● Text section
BBSRC White Rose DTP Studentship - Identification of biochemical changes linked to age-related hearing loss and their association with neurological disorders
Prof Walter Marcotti
Prof Sherif El-Khamisy
No more applications being accepted
Competition Funded PhD Project (European/UK Students Only)
Age-related hearing loss (ARHL) causes a progressive loss of hearing sensitivity, impaired sound localization and decreased ability to understand speech, especially in noisy environment (Gates & Mills, 2005 Lancet 366:1111). ARHL is the most common sensory deficit and third most prevalent chronic medical condition in the elderly, even above diabetes. Approximately half of adults in their 70’s exhibit ARHL severe enough to affect communication. Approximately 14.5 million people in the UK (>500 million worldwide) will be affected by hearing loss by 2030. People affected by ARHL are excluded from basic day-to-day communication, which is associated with significant psychological and medical morbidity, including social isolation and depression. Moreover, there is growing evidence for links between ARHL, cognitive decline and increased risk of dementia and Alzheimer’s disease (e.g. Panza et al 2015 Nature Reviews 11:166; Thomson et al 2017 Laryngo Invest Otolaryngol 2:69). We have shown that increased genomic instability is associated with ARHL and with a number of neurological disorders. However, it is currently unknown whether (and how) ARHL exacerbates cognitive decline or that they share common molecular mechanisms such as defective DNA repair, during aging.

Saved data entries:

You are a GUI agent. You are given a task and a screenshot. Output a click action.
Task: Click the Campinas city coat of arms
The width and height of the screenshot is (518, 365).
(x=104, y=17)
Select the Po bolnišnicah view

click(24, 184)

● Assignment
Return the full studentship listing on age-related hearing loss word for word, from its title through its final sentence.

● Solution to this problem
BBSRC White Rose DTP Studentship - Identification of biochemical changes linked to age-related hearing loss and their association with neurological disorders
Prof Walter Marcotti
Prof Sherif El-Khamisy
No more applications being accepted
Competition Funded PhD Project (European/UK Students Only)
Age-related hearing loss (ARHL) causes a progressive loss of hearing sensitivity, impaired sound localization and decreased ability to understand speech, especially in noisy environment (Gates & Mills, 2005 Lancet 366:1111). ARHL is the most common sensory deficit and third most prevalent chronic medical condition in the elderly, even above diabetes. Approximately half of adults in their 70’s exhibit ARHL severe enough to affect communication. Approximately 14.5 million people in the UK (>500 million worldwide) will be affected by hearing loss by 2030. People affected by ARHL are excluded from basic day-to-day communication, which is associated with significant psychological and medical morbidity, including social isolation and depression. Moreover, there is growing evidence for links between ARHL, cognitive decline and increased risk of dementia and Alzheimer’s disease (e.g. Panza et al 2015 Nature Reviews 11:166; Thomson et al 2017 Laryngo Invest Otolaryngol 2:69). We have shown that increased genomic instability is associated with ARHL and with a number of neurological disorders. However, it is currently unknown whether (and how) ARHL exacerbates cognitive decline or that they share common molecular mechanisms such as defective DNA repair, during aging.